The Symmetric difference operation returns the elements that are unique in both sets. This is the opposite of the intersection. This is performed using the ^ operator or by using the symmetric_difference() method.

![image.png](attachment:image.png)


In [17]:
color_set = {'violet', 'indigo', 'blue', 'green', 'yellow'}
remaining_colors = {'indigo', 'orange', 'red'}

# symmetric difference between using ^ operator
unique_items = color_set ^ remaining_colors
print(unique_items)
# Output {'blue', 'orange', 'violet', 'green', 'yellow', 'red'}

# using symmetric_difference()
unique_items2 = color_set.symmetric_difference(remaining_colors)
print(unique_items2)
# Output {'blue', 'orange', 'violet', 'green', 'yellow', 'red'}

{'red', 'violet', 'orange', 'blue', 'green', 'yellow'}
{'red', 'violet', 'orange', 'blue', 'green', 'yellow'}


## Symmetric difference update

In addition to the symmetric_difference(), there is one more method called symmetric_difference_update().

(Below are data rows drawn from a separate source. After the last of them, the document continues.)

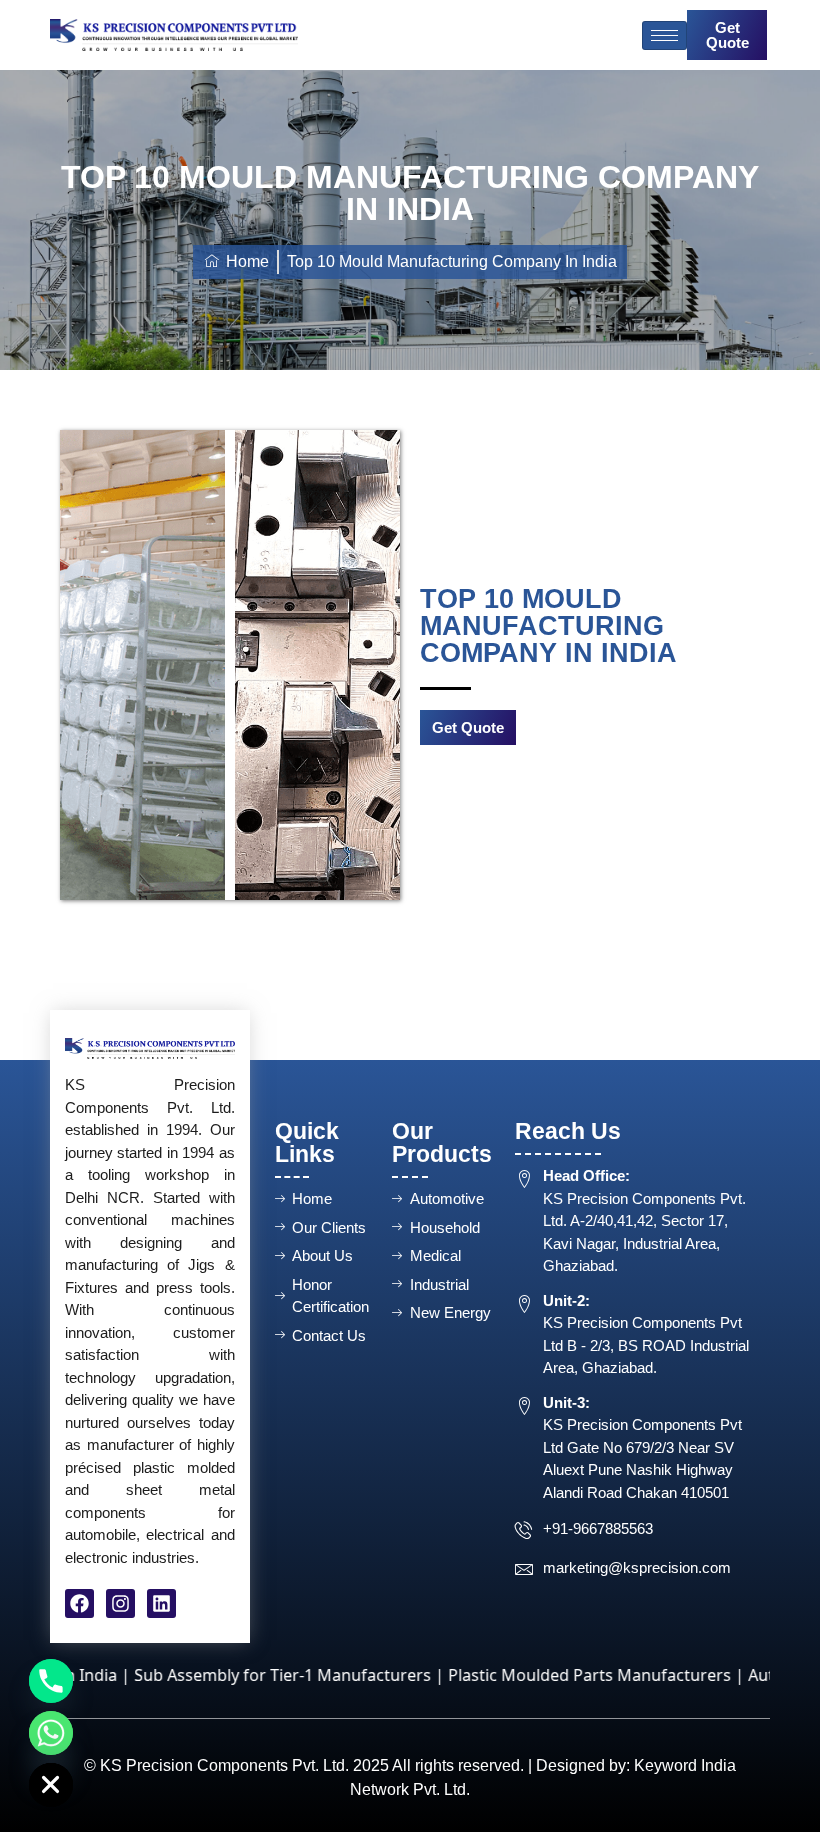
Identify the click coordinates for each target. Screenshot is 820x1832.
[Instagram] (120, 1603)
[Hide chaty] (51, 1785)
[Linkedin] (161, 1603)
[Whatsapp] (51, 1733)
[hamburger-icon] (664, 35)
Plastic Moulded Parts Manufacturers (528, 1675)
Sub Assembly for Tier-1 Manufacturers (221, 1675)
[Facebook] (79, 1603)
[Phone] (51, 1681)
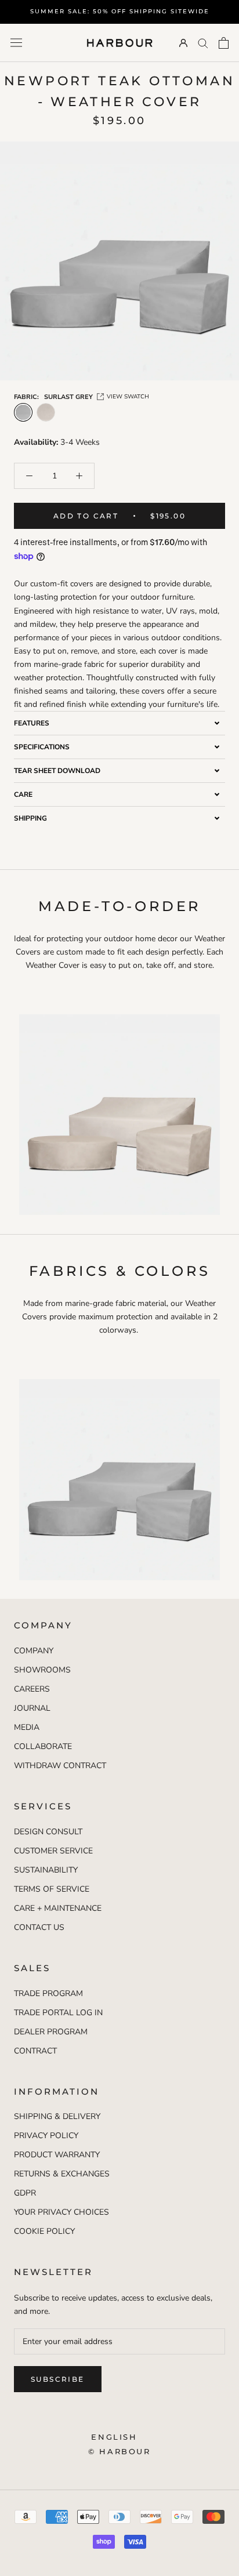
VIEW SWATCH (128, 397)
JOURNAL (32, 1708)
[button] (119, 723)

There are two main differences between these two methods.

The symmetric_difference() method will not update the original set while symmetric_difference_update() will update the original set with the unique elements from both sets.



In [18]:
color_set = {'violet', 'indigo', 'blue', 'green', 'yellow'}
remaining_colors = {'indigo', 'orange', 'red'}

# symmetric difference
unique_items = color_set.symmetric_difference(remaining_colors)
print(unique_items)
# output {'yellow', 'green', 'violet', 'red', 'blue', 'orange'}
# original set after symmetric difference
print(color_set)
# {'yellow', 'green', 'indigo', 'blue', 'violet'}

# using symmetric_difference_update()
color_set.symmetric_difference_update(remaining_colors)
# original set after symmetric_difference_update()
print(color_set)
# {'yellow', 'green', 'red', 'blue', 'orange', 'violet'}

{'red', 'violet', 'orange', 'blue', 'green', 'yellow'}
{'indigo', 'yellow', 'violet', 'blue', 'green'}
{'red', 'yellow', 'violet', 'orange', 'blue', 'green'}


## Copying a Set

In Python, we can copy the items from one set to another in three ways.

1. Using copy() method.
2. Using the set() constructor
3. Using the = (assignment) operator (assigning one set to another)

In [19]:
color_set = {'violet', 'blue', 'green', 'yellow'}

# creating a copy using copy()
color_set2 = color_set.copy()

# creating a copy using set()
color_set3 = set(color_set)

# creating a copy using = operator
color_set4 = color_set

# printing the original and new copies
print('Original set:', color_set)
# {'violet', 'green', 'yellow', 'blue'}

print('Copy using copy():', color_set2)
# {'green', 'yellow', 'blue', 'violet'}

print('Copy using set(): ', color_set3)
# {'green', 'yellow', 'blue', 'violet'}

print('Copy using assignment', color_set4)
# {'green', 'yellow', 'blue', 'violet'}

Original set: {'violet', 'blue', 'green', 'yellow'}
Copy using copy(): {'violet', 'blue', 'green', 'yellow'}
Copy using set():  {'violet', 'blue', 'green', 'yellow'}
Copy using assignment {'violet', 'blue', 'green', 'yellow'}


## Subset and Superset

In Python, we can find whether a set is a subset or superset of another set. We need to use the set methods issubset() and issuperset.

**issubset()**

The issubset() is used to find whether a set is a subset of another set i.e all the items in the set on which this method is called are present in the set which is passed as an argument.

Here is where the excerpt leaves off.